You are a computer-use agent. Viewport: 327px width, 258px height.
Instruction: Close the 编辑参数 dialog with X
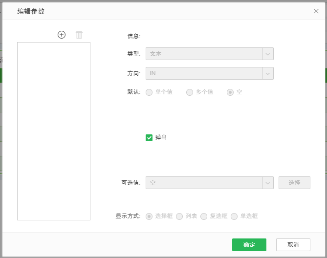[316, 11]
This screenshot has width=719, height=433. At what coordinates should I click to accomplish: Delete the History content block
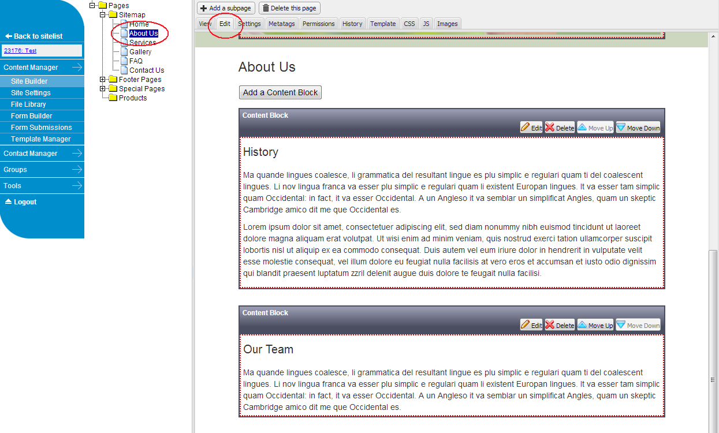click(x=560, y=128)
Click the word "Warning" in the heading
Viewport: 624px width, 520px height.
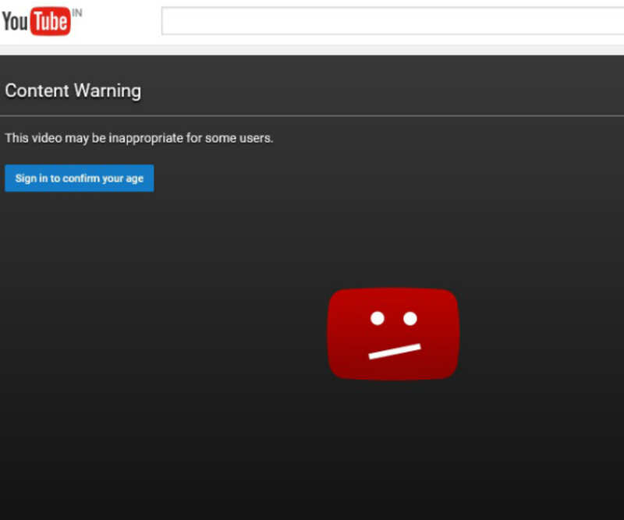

### Task to carry out
Among the lines above, find those holding "Viewport" and copy each one.

### Response
You are a computer-use agent. Viewport: 327px width, 258px height.
Viewport: 624px width, 520px height.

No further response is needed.